• **Directions for this task**:
Transcribe only part of the material below: the lines from the one containing "This screenshot has height=577, width=1568." through the one containing "Task: Click the upload arrow icon in toolbar", inclusive, exactly as written.

==== Records for the exercise ====

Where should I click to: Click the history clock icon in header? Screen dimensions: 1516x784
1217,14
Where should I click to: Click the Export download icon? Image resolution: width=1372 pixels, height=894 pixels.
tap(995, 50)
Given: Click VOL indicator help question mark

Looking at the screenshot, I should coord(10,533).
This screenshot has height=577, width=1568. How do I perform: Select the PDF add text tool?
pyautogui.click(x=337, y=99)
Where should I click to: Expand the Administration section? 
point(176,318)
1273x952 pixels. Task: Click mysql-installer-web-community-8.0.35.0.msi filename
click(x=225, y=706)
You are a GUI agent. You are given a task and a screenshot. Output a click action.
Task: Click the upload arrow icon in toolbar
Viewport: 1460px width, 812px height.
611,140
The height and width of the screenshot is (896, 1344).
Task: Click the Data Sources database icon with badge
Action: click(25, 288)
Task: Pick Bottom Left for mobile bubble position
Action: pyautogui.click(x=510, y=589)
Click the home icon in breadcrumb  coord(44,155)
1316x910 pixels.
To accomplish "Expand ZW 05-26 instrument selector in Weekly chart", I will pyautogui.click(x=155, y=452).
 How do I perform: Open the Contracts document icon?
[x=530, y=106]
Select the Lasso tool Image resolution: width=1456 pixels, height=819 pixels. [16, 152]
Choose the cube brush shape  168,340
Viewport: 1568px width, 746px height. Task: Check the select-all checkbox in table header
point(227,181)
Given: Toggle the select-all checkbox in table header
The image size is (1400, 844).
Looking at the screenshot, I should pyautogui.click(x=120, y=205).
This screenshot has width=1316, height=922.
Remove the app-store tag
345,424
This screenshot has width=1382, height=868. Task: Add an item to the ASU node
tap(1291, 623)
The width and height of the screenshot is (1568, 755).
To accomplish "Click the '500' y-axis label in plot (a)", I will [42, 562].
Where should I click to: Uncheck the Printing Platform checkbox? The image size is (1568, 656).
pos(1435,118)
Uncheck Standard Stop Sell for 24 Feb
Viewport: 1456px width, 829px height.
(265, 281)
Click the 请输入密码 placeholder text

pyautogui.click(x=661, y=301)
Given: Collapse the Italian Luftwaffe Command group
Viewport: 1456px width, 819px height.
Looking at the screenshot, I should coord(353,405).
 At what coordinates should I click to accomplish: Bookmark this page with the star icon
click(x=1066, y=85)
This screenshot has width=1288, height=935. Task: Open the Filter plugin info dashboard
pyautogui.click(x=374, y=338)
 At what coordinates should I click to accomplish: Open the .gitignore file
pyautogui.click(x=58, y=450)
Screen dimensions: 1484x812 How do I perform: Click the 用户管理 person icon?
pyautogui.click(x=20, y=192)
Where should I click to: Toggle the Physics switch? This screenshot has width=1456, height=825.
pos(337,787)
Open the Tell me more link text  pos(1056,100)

====

• **Exercise answer**:
This screenshot has height=577, width=1568. How do I perform: Select the PDF add text tool?
pyautogui.click(x=337, y=99)
Where should I click to: Expand the Administration section? 
point(176,318)
1273x952 pixels. Task: Click mysql-installer-web-community-8.0.35.0.msi filename
click(x=225, y=706)
You are a GUI agent. You are given a task and a screenshot. Output a click action.
Task: Click the upload arrow icon in toolbar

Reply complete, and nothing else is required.